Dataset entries

"""

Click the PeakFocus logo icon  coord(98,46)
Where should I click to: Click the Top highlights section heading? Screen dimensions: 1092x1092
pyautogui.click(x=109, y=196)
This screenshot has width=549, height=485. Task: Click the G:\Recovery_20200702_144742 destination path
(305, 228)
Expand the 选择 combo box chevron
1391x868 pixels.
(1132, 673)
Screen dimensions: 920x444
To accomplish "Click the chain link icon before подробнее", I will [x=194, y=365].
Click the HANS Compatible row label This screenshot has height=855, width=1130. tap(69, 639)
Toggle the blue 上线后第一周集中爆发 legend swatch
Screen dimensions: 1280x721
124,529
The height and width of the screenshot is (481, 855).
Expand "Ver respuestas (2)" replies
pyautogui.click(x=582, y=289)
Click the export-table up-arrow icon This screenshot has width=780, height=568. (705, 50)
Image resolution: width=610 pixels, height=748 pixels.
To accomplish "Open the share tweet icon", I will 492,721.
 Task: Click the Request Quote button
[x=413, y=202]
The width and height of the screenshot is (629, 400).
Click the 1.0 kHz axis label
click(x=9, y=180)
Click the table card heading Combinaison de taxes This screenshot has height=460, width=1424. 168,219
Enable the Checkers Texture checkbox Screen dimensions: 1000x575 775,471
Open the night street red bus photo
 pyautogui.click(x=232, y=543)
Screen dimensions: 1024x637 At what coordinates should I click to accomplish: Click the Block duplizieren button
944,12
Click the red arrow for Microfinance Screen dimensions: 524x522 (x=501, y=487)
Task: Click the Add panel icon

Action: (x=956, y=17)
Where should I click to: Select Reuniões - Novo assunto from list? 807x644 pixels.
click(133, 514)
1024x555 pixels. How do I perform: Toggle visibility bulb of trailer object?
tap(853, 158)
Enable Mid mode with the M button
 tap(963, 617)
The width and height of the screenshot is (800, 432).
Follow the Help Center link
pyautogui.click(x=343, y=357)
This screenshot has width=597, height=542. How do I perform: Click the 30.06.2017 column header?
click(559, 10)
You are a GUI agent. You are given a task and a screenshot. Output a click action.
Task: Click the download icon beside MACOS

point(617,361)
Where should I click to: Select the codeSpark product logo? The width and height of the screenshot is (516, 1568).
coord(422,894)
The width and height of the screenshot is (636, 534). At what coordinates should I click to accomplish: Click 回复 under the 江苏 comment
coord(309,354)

"""

Return each line among the entries that holds the word "will".

To accomplish "Click the chain link icon before подробнее", I will [x=194, y=365].
To accomplish "Open the share tweet icon", I will 492,721.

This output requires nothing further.